Pour financer ces « aides au démarrage », Santé-Sud propose aux médecins français de parrainer leurs confrères maliens en versant à l'association la valeur d'une ou deux consultations par mois. Des échanges sont également organisés, permettant à des médecins français de participer aux activités de leur confrère ou consœur de brousse pendant une ou deux semaines, puis de l'accueillir dans leur cabinet de ville ou de campagne. L'expérience semble montrer que la plupart des Français apprennent surtout des gestes de médecine clinique et les Africains surtout un mode d'organisation, mais tous évoquent la richesse d'échanges humains qui se prolongent au-delà du voyage.
Information : www.santesud.org, santesud@wanadoo.fr, tél. 04.91.95.63.45.
Tableau d'honneur
La recherche-action sur l'épilepsie lancée par Santé-Sud a été primée par la Société française de neurologie, « en reconnaissance de la contribution que les Drs Guy Farnarier et Karamoko Nimaga ont apporté à la lutte contre l'épilepsie ».
FMC bien adaptée
Les discussions, lors d'un premier séminaire organisé à Bamako, ont permis de mettre en place une formation rapide mais efficace en épileptologie pour des médecins de campagne non spécialisés en neurologie : quatre journées d'enseignement interactif, avec enregistrements vidéo de crises, planches d'EEG et discussion de cas cliniques concrets, suivi d'une mise en pratique lors de consultations en conditions habituelles.

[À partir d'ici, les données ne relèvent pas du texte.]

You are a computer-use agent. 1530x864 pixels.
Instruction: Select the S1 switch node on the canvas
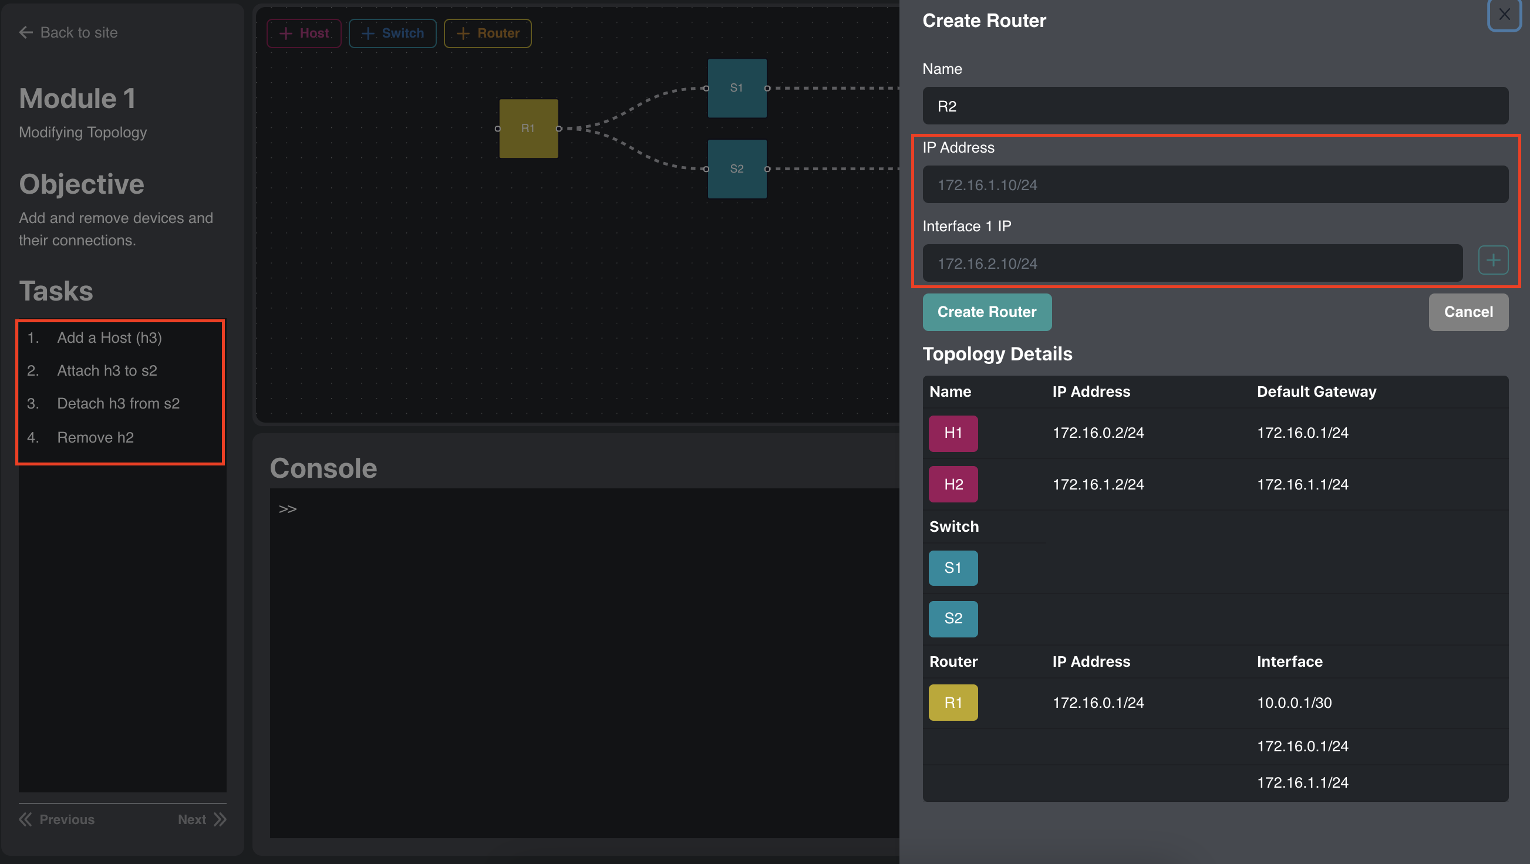point(736,88)
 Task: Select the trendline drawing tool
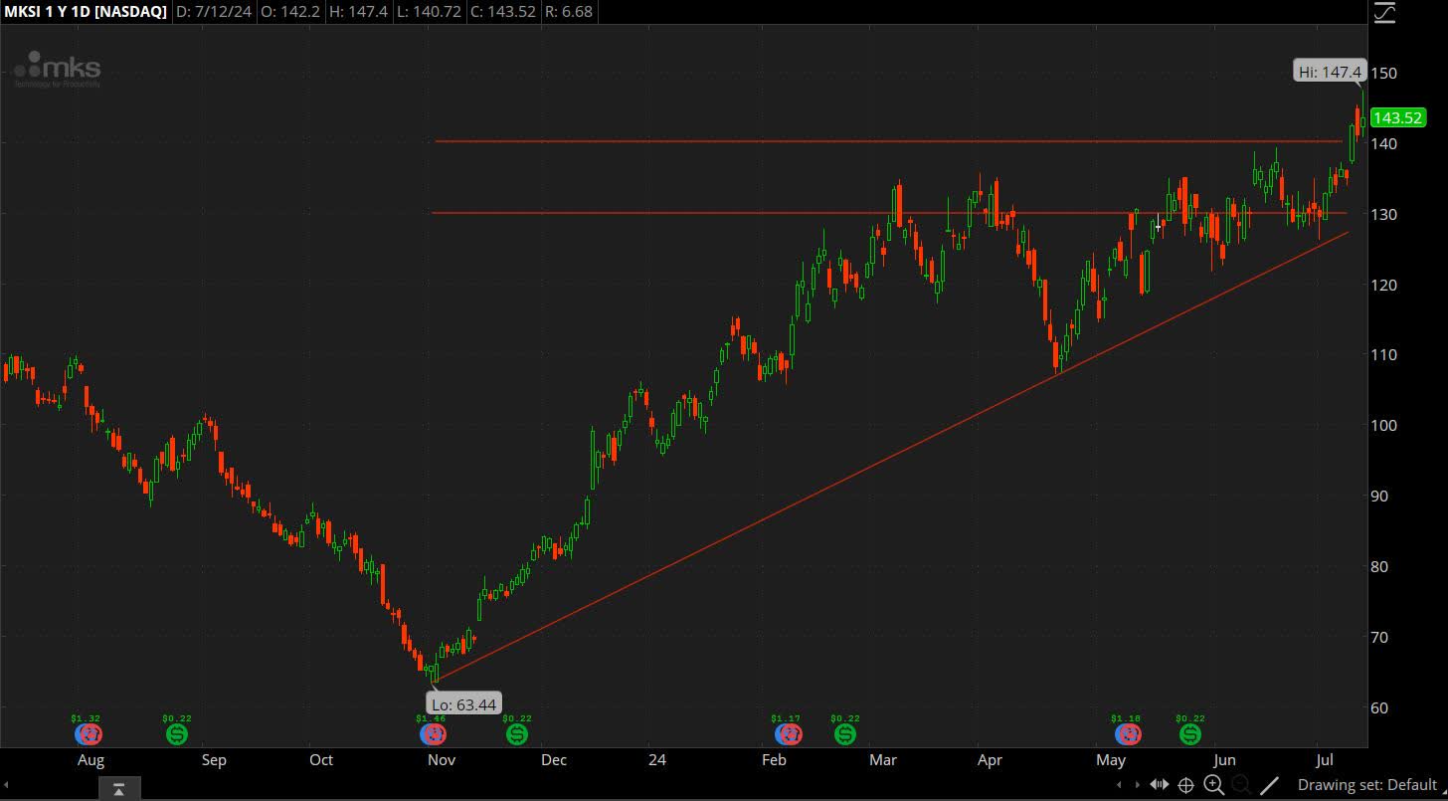(1269, 785)
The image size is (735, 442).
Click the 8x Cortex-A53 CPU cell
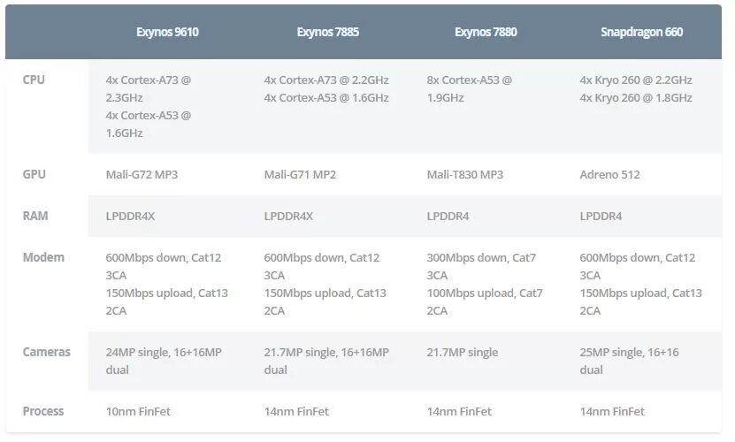[x=469, y=88]
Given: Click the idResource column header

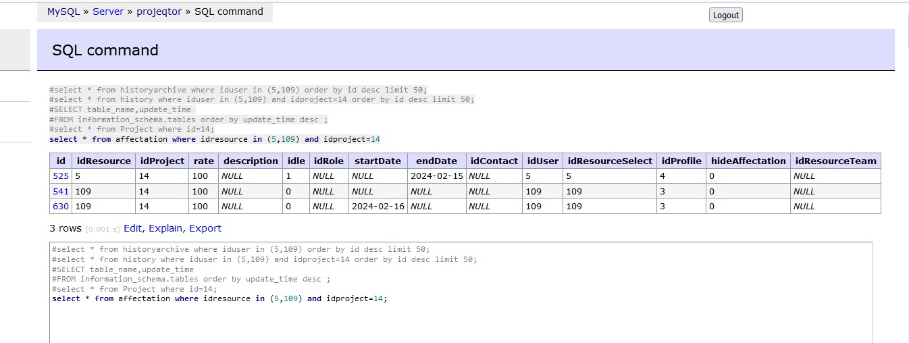Looking at the screenshot, I should 103,161.
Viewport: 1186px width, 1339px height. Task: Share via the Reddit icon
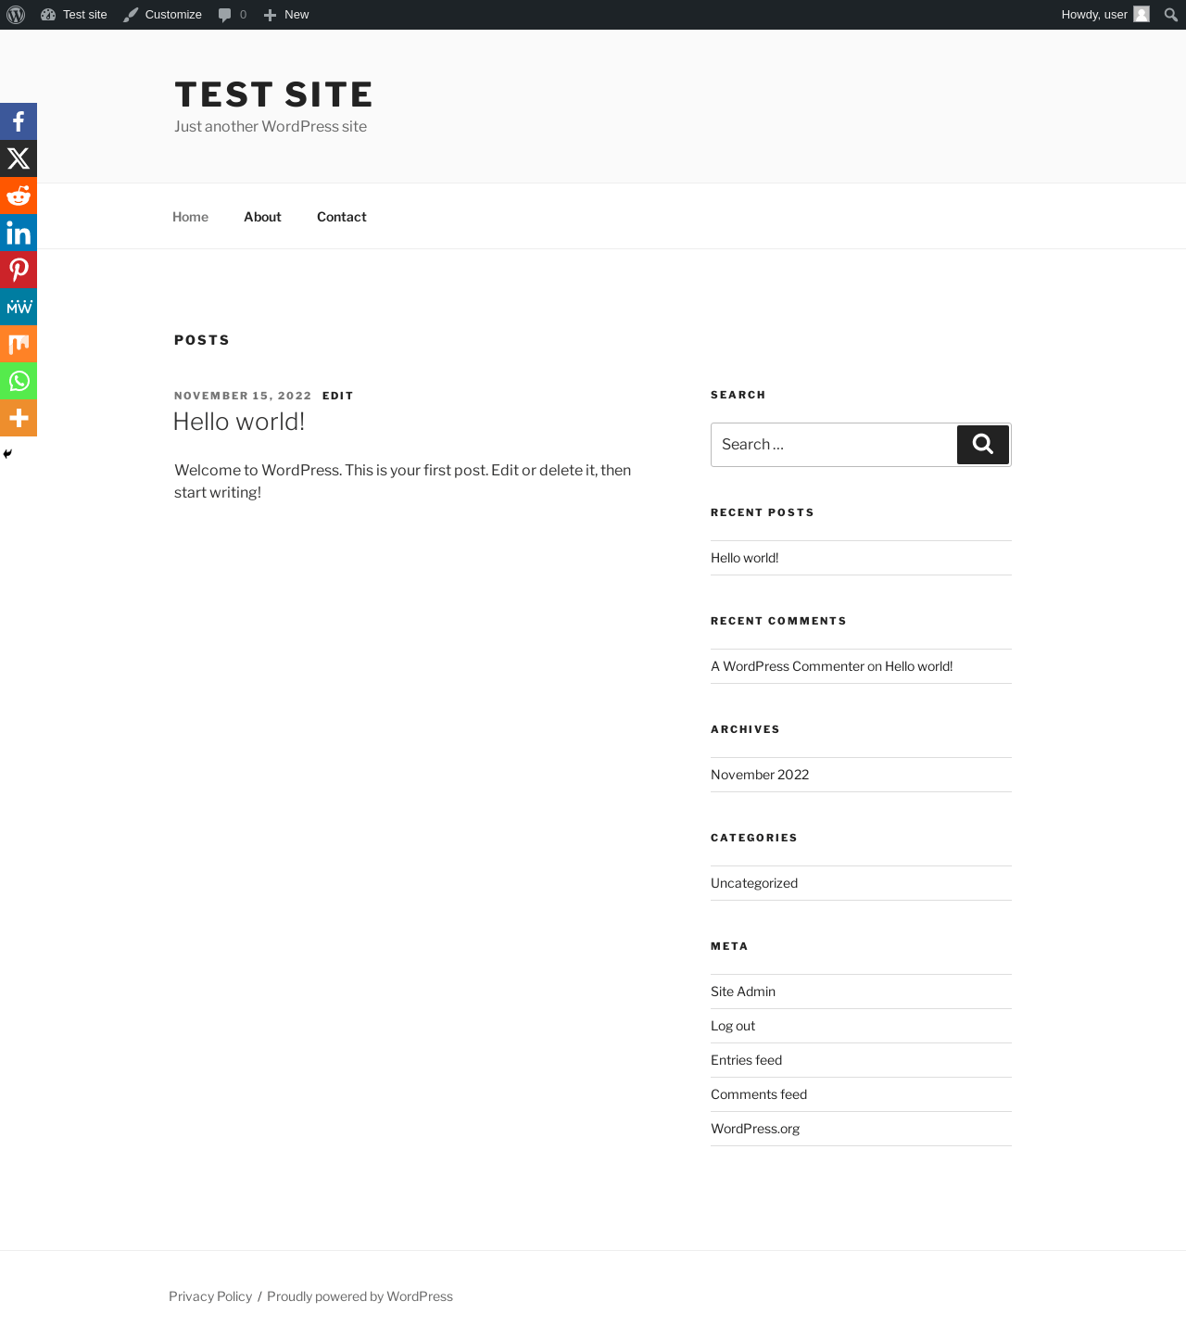coord(19,196)
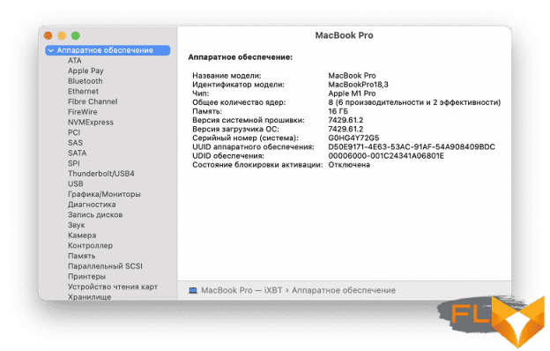
Task: Select ATA in the sidebar
Action: pos(74,61)
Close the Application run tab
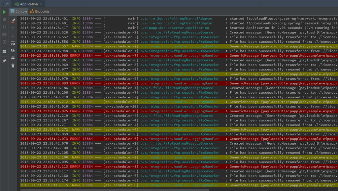 tap(41, 4)
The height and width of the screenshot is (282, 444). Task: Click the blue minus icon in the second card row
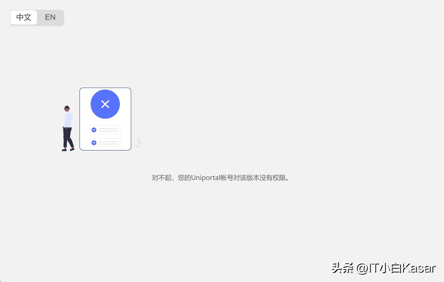click(94, 143)
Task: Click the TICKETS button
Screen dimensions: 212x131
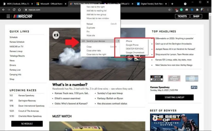Action: click(182, 16)
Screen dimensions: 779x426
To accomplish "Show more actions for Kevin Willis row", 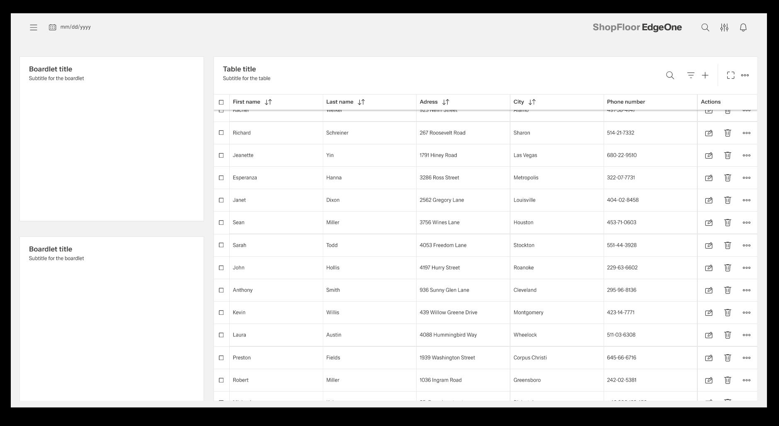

Un séminaire avec des spécialistes maliens et français réunis à Bamako actualise les connaissances thérapeutiques des médecins du réseau tous les six mois.
Des réunions régionales de l'Association des médecins de campagne maliens permettent un partage de connaissances tous les trois mois.
Le réseau épilepsie a démarré avec six médecins de campagne particulièrement motivés, qui vont être rejoints par cinq autres. Chacun de ces pionniers devrait former ensuite d'autres confrères, de façon que les quatre-vingts médecins de campagne actuels et ceux qui attendent de s'installer soient tous opérationnels en matière d'épilepsie d'ici à trois ans.
Le même schéma de formation commence à être mis en place pour d'autres maladies chroniques.